▶ [Stored rows]
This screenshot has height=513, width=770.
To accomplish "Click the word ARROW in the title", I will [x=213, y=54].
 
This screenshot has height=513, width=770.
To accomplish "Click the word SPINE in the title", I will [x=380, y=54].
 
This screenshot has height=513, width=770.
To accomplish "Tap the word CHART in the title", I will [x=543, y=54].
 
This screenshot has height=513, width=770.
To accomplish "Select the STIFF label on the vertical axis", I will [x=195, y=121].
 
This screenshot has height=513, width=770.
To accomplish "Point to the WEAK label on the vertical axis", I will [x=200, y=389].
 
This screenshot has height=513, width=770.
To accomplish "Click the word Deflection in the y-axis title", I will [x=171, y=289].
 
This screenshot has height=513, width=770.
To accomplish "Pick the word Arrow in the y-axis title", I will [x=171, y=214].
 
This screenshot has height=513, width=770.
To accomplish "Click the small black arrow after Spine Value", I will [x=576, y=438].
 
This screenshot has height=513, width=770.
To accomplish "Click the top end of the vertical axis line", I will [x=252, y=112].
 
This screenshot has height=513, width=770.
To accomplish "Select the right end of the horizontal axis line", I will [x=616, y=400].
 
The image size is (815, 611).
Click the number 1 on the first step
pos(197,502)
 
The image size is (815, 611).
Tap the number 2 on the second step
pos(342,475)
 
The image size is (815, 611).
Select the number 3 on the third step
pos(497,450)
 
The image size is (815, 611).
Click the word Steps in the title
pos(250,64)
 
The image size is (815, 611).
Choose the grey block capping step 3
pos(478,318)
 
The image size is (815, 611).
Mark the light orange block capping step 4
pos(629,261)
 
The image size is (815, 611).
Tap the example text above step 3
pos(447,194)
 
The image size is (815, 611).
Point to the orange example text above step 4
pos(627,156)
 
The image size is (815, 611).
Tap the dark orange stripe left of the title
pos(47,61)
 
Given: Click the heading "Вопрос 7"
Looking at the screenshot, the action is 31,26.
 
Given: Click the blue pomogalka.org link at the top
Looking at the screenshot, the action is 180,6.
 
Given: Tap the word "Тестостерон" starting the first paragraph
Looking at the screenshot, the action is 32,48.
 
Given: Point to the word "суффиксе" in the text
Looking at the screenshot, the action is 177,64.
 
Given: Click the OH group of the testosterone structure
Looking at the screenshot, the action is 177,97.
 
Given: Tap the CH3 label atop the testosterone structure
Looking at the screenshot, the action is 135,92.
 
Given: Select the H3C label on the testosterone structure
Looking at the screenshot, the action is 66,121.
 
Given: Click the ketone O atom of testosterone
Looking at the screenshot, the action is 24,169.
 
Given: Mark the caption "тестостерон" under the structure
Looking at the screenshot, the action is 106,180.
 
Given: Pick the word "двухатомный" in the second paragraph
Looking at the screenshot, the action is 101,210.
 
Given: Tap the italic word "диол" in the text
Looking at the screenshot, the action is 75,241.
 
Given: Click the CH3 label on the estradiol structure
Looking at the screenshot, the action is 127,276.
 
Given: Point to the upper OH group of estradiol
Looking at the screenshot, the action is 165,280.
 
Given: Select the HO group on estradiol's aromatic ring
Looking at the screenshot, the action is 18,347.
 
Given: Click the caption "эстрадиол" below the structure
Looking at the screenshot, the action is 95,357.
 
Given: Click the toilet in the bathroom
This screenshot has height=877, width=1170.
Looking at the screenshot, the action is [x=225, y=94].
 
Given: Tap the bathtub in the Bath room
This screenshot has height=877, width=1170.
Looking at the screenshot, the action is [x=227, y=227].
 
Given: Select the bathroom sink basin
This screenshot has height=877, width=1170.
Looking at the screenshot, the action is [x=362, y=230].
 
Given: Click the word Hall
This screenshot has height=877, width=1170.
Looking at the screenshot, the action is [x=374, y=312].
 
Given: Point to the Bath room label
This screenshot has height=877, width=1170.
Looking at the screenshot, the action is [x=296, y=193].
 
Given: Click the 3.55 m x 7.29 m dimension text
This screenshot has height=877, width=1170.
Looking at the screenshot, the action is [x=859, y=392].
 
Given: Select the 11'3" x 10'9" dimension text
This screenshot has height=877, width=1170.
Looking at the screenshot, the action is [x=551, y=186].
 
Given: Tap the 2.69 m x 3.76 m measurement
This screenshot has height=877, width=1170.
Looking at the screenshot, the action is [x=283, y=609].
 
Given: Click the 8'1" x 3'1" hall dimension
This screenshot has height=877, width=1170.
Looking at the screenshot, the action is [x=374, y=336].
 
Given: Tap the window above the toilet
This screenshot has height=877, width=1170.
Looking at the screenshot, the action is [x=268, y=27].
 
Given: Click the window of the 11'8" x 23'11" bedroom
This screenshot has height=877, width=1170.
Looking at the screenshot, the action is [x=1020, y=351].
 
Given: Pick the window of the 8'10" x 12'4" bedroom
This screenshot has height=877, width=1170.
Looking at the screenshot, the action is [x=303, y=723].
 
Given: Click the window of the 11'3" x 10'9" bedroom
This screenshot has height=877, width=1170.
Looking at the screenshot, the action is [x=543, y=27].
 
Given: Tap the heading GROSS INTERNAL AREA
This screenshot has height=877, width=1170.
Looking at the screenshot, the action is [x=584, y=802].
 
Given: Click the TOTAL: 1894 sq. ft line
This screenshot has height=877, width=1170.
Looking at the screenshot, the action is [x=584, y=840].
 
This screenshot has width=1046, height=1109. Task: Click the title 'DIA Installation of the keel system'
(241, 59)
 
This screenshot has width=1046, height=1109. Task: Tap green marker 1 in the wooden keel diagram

▶ [Your objective] Copy all of the entries above word for word, changing nothing.

▶ [Solution below]
This screenshot has height=513, width=770.
To accomplish "Click the word ARROW in the title", I will [x=213, y=54].
 
This screenshot has height=513, width=770.
To accomplish "Click the word SPINE in the title", I will [x=380, y=54].
 
This screenshot has height=513, width=770.
To accomplish "Tap the word CHART in the title", I will [x=543, y=54].
 
This screenshot has height=513, width=770.
To accomplish "Select the STIFF label on the vertical axis", I will [x=195, y=121].
 
This screenshot has height=513, width=770.
To accomplish "Point to the WEAK label on the vertical axis", I will [x=200, y=389].
 
This screenshot has height=513, width=770.
To accomplish "Click the word Deflection in the y-axis title", I will [x=171, y=289].
 
This screenshot has height=513, width=770.
To accomplish "Pick the word Arrow in the y-axis title", I will [x=171, y=214].
 
This screenshot has height=513, width=770.
To accomplish "Click the small black arrow after Spine Value", I will [x=576, y=438].
 
This screenshot has height=513, width=770.
To accomplish "Click the top end of the vertical axis line", I will [x=252, y=112].
 
This screenshot has height=513, width=770.
To accomplish "Select the right end of the horizontal axis line", I will [x=616, y=400].
 
The image size is (815, 611).
Click the number 1 on the first step
pos(197,502)
 
The image size is (815, 611).
Tap the number 2 on the second step
pos(342,475)
 
The image size is (815, 611).
Select the number 3 on the third step
pos(497,450)
 
The image size is (815, 611).
Click the word Steps in the title
pos(250,64)
 
The image size is (815, 611).
Choose the grey block capping step 3
pos(478,318)
 
The image size is (815, 611).
Mark the light orange block capping step 4
pos(629,261)
 
The image size is (815, 611).
Tap the example text above step 3
pos(447,194)
 
The image size is (815, 611).
Point to the orange example text above step 4
pos(627,156)
 
The image size is (815, 611).
Tap the dark orange stripe left of the title
pos(47,61)
 
Given: Click the heading "Вопрос 7"
Looking at the screenshot, the action is 31,26.
 
Given: Click the blue pomogalka.org link at the top
Looking at the screenshot, the action is 180,6.
 
Given: Tap the word "Тестостерон" starting the first paragraph
Looking at the screenshot, the action is 32,48.
 
Given: Point to the word "суффиксе" in the text
Looking at the screenshot, the action is 177,64.
 
Given: Click the OH group of the testosterone structure
Looking at the screenshot, the action is 177,97.
 
Given: Tap the CH3 label atop the testosterone structure
Looking at the screenshot, the action is 135,92.
 
Given: Select the H3C label on the testosterone structure
Looking at the screenshot, the action is 66,121.
 
Given: Click the ketone O atom of testosterone
Looking at the screenshot, the action is 24,169.
 
Given: Mark the caption "тестостерон" under the structure
Looking at the screenshot, the action is 106,180.
 
Given: Pick the word "двухатомный" in the second paragraph
Looking at the screenshot, the action is 101,210.
 
Given: Tap the italic word "диол" in the text
Looking at the screenshot, the action is 75,241.
 
Given: Click the CH3 label on the estradiol structure
Looking at the screenshot, the action is 127,276.
 
Given: Point to the upper OH group of estradiol
Looking at the screenshot, the action is 165,280.
 
Given: Select the HO group on estradiol's aromatic ring
Looking at the screenshot, the action is 18,347.
 
Given: Click the caption "эстрадиол" below the structure
Looking at the screenshot, the action is 95,357.
 
Given: Click the toilet in the bathroom
This screenshot has height=877, width=1170.
Looking at the screenshot, the action is [x=225, y=94].
 
Given: Tap the bathtub in the Bath room
This screenshot has height=877, width=1170.
Looking at the screenshot, the action is [x=227, y=227].
 
Given: Select the bathroom sink basin
This screenshot has height=877, width=1170.
Looking at the screenshot, the action is [x=362, y=230].
 
Given: Click the word Hall
This screenshot has height=877, width=1170.
Looking at the screenshot, the action is [x=374, y=312].
 
Given: Point to the Bath room label
This screenshot has height=877, width=1170.
Looking at the screenshot, the action is [x=296, y=193].
 
Given: Click the 3.55 m x 7.29 m dimension text
This screenshot has height=877, width=1170.
Looking at the screenshot, the action is [x=859, y=392].
 
Given: Select the 11'3" x 10'9" dimension text
This screenshot has height=877, width=1170.
Looking at the screenshot, the action is [x=551, y=186].
 
Given: Tap the 2.69 m x 3.76 m measurement
This screenshot has height=877, width=1170.
Looking at the screenshot, the action is [x=283, y=609].
 
Given: Click the 8'1" x 3'1" hall dimension
This screenshot has height=877, width=1170.
Looking at the screenshot, the action is [x=374, y=336].
 
Given: Tap the window above the toilet
This screenshot has height=877, width=1170.
Looking at the screenshot, the action is [x=268, y=27].
 
Given: Click the window of the 11'8" x 23'11" bedroom
This screenshot has height=877, width=1170.
Looking at the screenshot, the action is [x=1020, y=351].
 
Given: Pick the window of the 8'10" x 12'4" bedroom
This screenshot has height=877, width=1170.
Looking at the screenshot, the action is [x=303, y=723].
 
Given: Click the window of the 11'3" x 10'9" bedroom
This screenshot has height=877, width=1170.
Looking at the screenshot, the action is [x=543, y=27].
 
Given: Tap the heading GROSS INTERNAL AREA
This screenshot has height=877, width=1170.
Looking at the screenshot, the action is [x=584, y=802].
 
Given: Click the TOTAL: 1894 sq. ft line
This screenshot has height=877, width=1170.
Looking at the screenshot, the action is [x=584, y=840].
 
This screenshot has width=1046, height=1109. Task: Click the title 'DIA Installation of the keel system'
(241, 59)
 
This screenshot has width=1046, height=1109. Task: Tap green marker 1 in the wooden keel diagram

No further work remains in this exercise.